Table 1. BDTI Certified high-capacity results for the BDTI Communications Benchmark (OFDM). Data for chips from Xilinx, Altera, and Texas Instruments excerpted from "FPGAs for DSP, Second Edition" © 2006. Results © 2006-2007 BDTI.

 
Chip

Clock Speed

Chip cost
(Qty 1K)

Maximum
channels
supported

Cost per
channel

picoChip PC102                

160 MHz

$95.00

14

$6.79

Altera Stratix II 2S15


Slowest speed
grade

$55.00

20

$2.75

TI TMS320C6410

400 MHz

$14.95

0.31

$48.23

Xilinx Virtex-4 SX25

Slowest speed
grade

$89.00

64

$1.39

Table 2. BDTI Certified low-cost results for the BDTI Communications Benchmark (OFDM). Data for chips from Xilinx, Altera, and Texas Instruments excerpted from "FPGAs for DSP, Second Edition" © 2006. Results © 2006-2007 BDTI.

As shown in Table 1, the 160 MHz PC102 is able to handle 14 channels of BDTI’s OFDM benchmark. The PC102 high-capacity results fall between those of the high-performance FPGA and the high-performance DSP processor, in terms of the number of channels supported and the associated cost per channel. The Texas Instruments high-performance ‘C6455 can only handle one channel of the benchmark, which means that the system designer would need to use multiple ‘C64x’s to implement a multi-channel application, or (more likely) a combination of 'C64x plus an FPGA. The Xilinx FX140, on the other hand, can handle many more channels than the PC102 The FX140 is much more expensive than the PC102, but has a lower cost-per-channel. (As mentioned earlier, the high-capacity results are optimized for maximum channels rather than minimum cost-per-channel.)  

The low-cost results shown in Table 2 indicate that the PC102 again falls between the DSP processor and the FPGAs in terms of the number of channels supported and cost per channel.

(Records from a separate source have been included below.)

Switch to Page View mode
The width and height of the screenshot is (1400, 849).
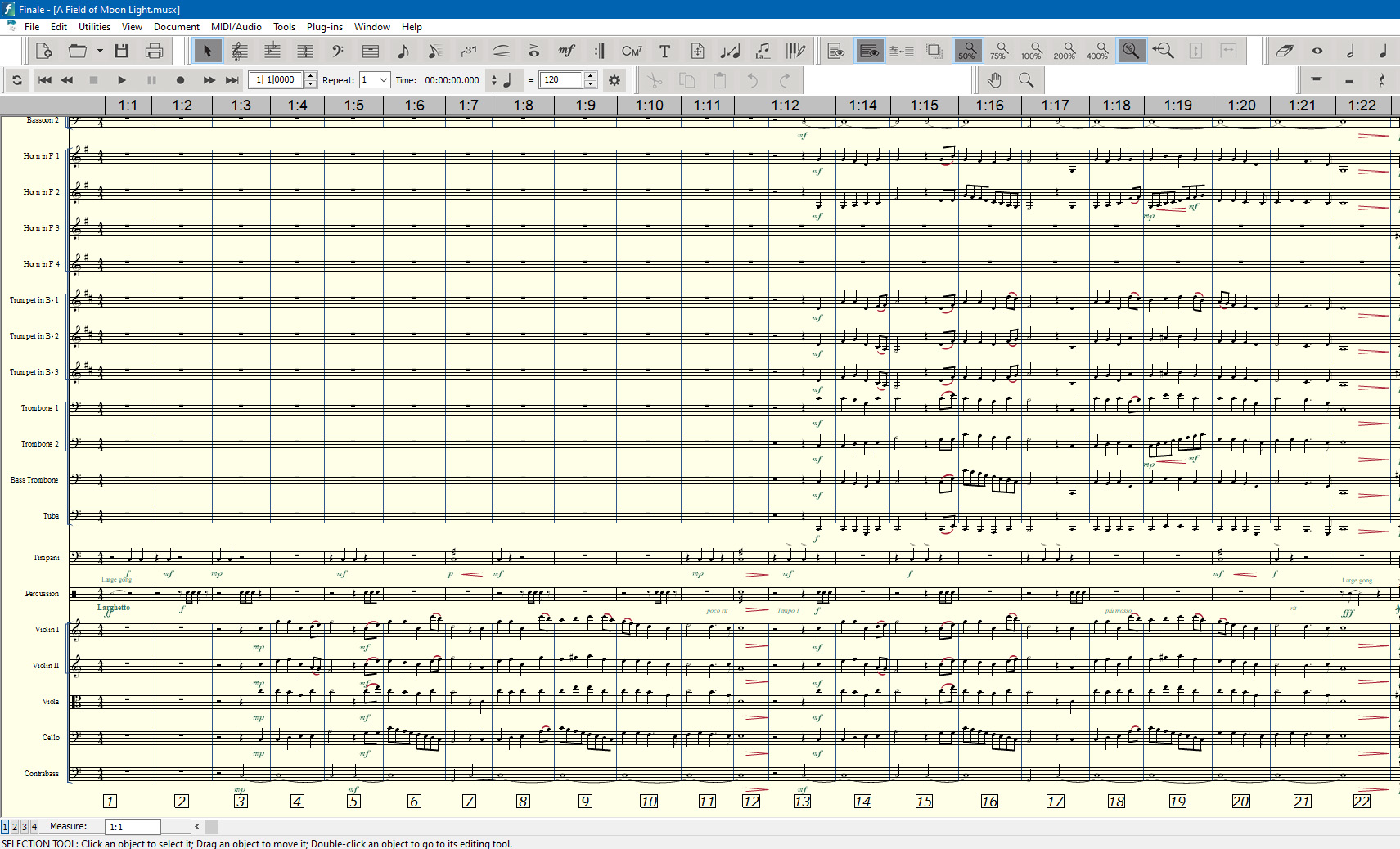pos(835,52)
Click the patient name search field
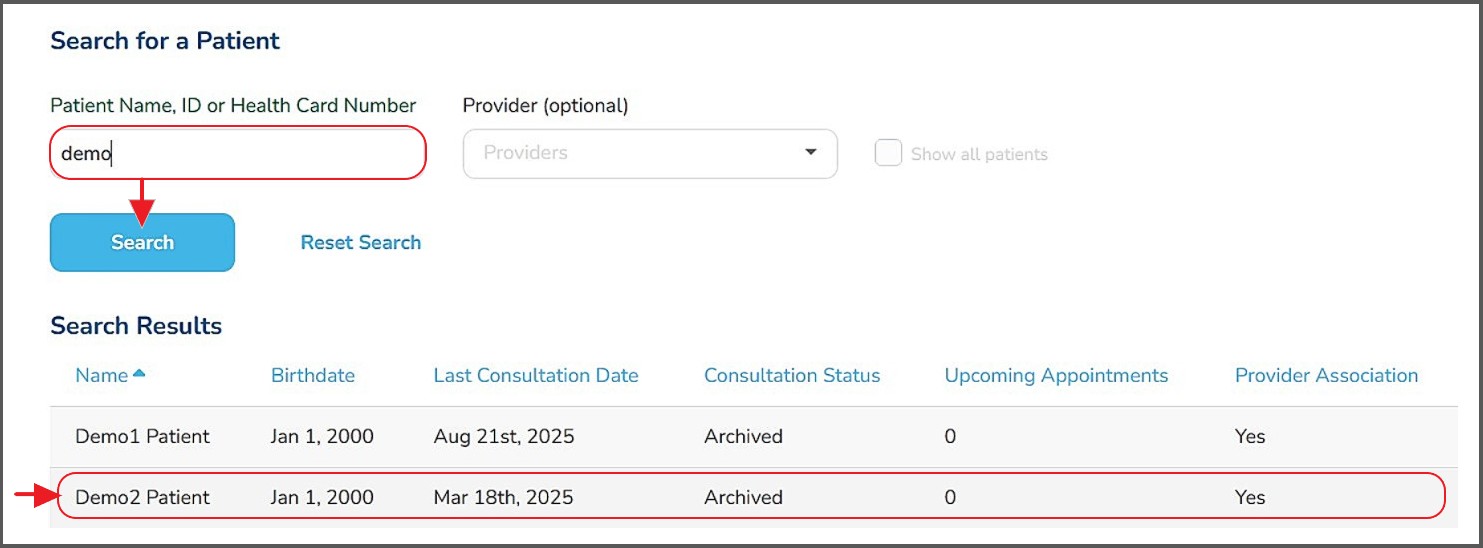 point(238,153)
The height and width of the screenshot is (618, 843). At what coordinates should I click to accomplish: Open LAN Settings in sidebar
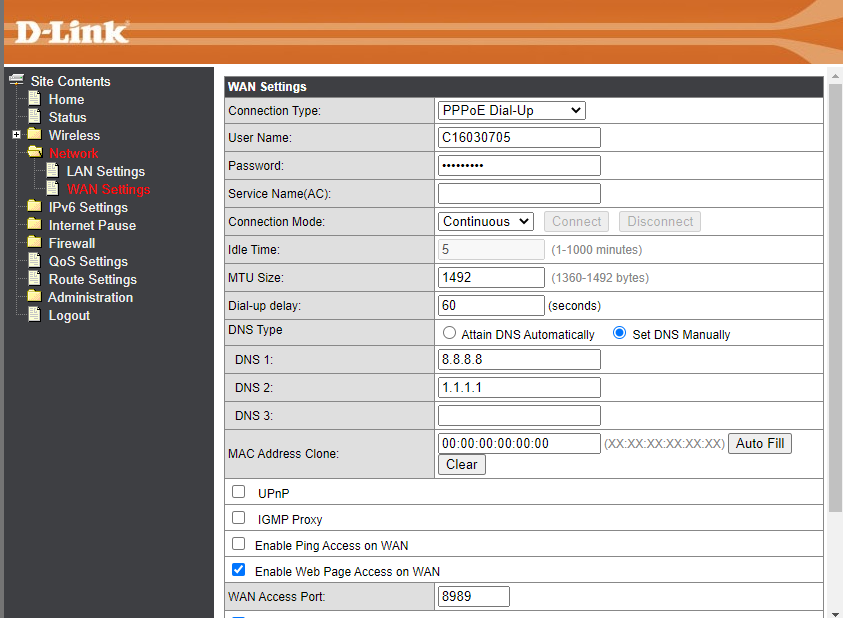pos(105,171)
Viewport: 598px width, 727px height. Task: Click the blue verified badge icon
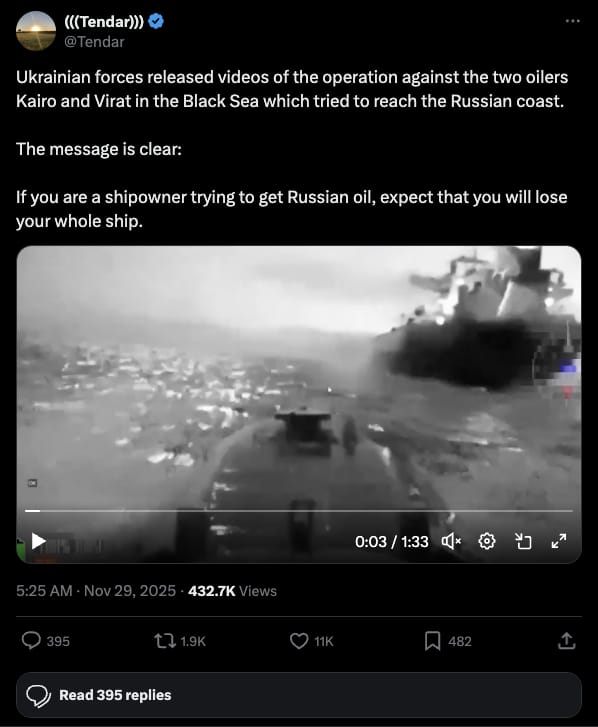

Interestingly, the PC102 benchmark implementation does not simply replicate a single channel implementation across the chip. Instead, the benchmark implementers several different channel implementations to maximize the chip resource utilization and cram as many channels as possible into the chip. Some implementations use the hardware co-processors, others are coded exclusively in software, while others use a mixture of the two. This approach is very effective—none of the processors are idle—but it requires the programmer to create and test multiple implementations of the same functionality. That probably wouldn't be the case with a 'C64x or FPGA-based implementation.

As we've written about in the past, picoChip is one of the few massively parallel chip vendors that are shipping chips to customers in volume. The PC102's benchmark results indicate that it fills a gap between high-performance DSP processors and high-performance FPGAs, which may make it an attractive alternative to these more traditional approaches.